From Monastery to Marijuana Marketplace: One CPA’s Journey
There’s the typical path to becoming a CPA, and then there’s Todd Arkley’s path
Editor’s Note: CPAs who plan to practice in this area are cautioned to familiarize themselves with the relevant state and federal laws governing the distribution, sale, and use of marijuana. CPAs are strongly advised to consult their state board of accountancy, the Code of Professional Conduct, and experienced legal counsel before any engagements involving such businesses. This article from NextGen Magazine reflects the opinions of the authors and not necessarily The CPA Journal, its editor, publisher, the NYSSCPA, its staff, or its leadership.
There’s the typical path to becoming a CPA, and then there’s Todd Arkley’s path.
Unlike many in his field, the Seattle-based CPA did not major in accounting, did not intern at an accounting firm and did not frantically try to balance getting an accounting job with finding time to study for the exam upon graduation. Arkley, in fact, had no business aspirations at all when he was in school and for many years after that.
While today Arkley is one of the foremost experts in the burgeoning legal marijuana industry, with clients drawn almost entirely from that sector, he was first an aspiring Zen Buddhist monk, then a landscaper, then an office manager and then a CFO. He acknowledged that his journey into the profession was a little unconventional.
“In college, I definitely was not, ‘Oh, I want to be an accountant,’ or even go into business school,” he said. His major at Pomona College in Claremont, Calif., was American Studies, with a focus on politics and literature.
Like many young graduates, Arkley left college with a question on his mind: What’s life all about? He thought perhaps he could answer this question through spiritual exploration. He traveled to San Francisco to enroll in the San Francisco Zen Center, which eventually led him to take up residence at a monastery in Carmel Valley.
“I thought, ‘Well, I’ve got nothing else going on’—it was my early 20s,” he said.
Arkley spent the next two years studying, meditating and doing various chores to earn his keep, including landscaping and farming. Through this experience, he found that he liked working outside with plants. He didn’t take the formal steps of becoming a monk and ultimately left the monastery because he decided that he had gone as far as he could at the time in his spiritual studies, and it was time to move on. He relocated to Seattle, where he leveraged his experience to get a landscaping job. While the work itself was satisfying, he noted that Seattle has extremely dreary winters. It was one of Seattle’s rainiest winters in years, and he began doubting whether this was what he wanted to do with his life. When he brought this up to his supervisor, he was told that the current office manager-accountant was leaving, so Arkley said he would like to do that instead.

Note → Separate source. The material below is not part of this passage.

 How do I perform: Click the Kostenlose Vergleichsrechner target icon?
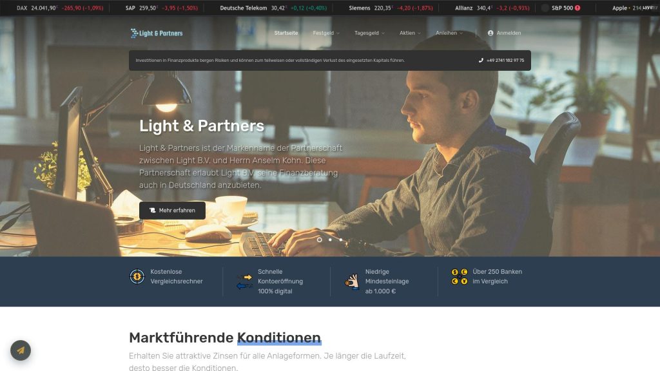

“It really lit the spark—this is really interesting—and [I] started taking [accounting] classes at the community college, and that’s where it started,” he said. “[At first I] wanted to get out of the rain, but it really did click, and I said, ‘Yeah, this is something I really like.’”
He worked as the landscaping firm’s accountant for a few years and then, looking for new challenges, found a temp job at a law firm that quickly turned into an office manager job, where he was responsible for all the billing and accounts payable. He learned everything he could there and then moved on to another law firm, where he eventually became CFO. In 2010, while he was CFO, he studied for and took the CPA exam—a process that took up every evening and weekend for more than half a year—and got his license.
He left the firm in 2013 and planned to take about a year off to figure out what it was he wanted to do. Voters in Washington state had passed a ballot initiative legalizing marijuana for recreational purposes in November 2012, but, because of licensure requirements, there wasn’t yet much of an industry at the time. Arkley realized that this was a great opportunity to get in on the ground floor of an industry he knew would be taking off in a very short time.
“The way it really was, it was one of those cliché things: I was, like, ‘Legal cannabis! They need CPAs!’” he said.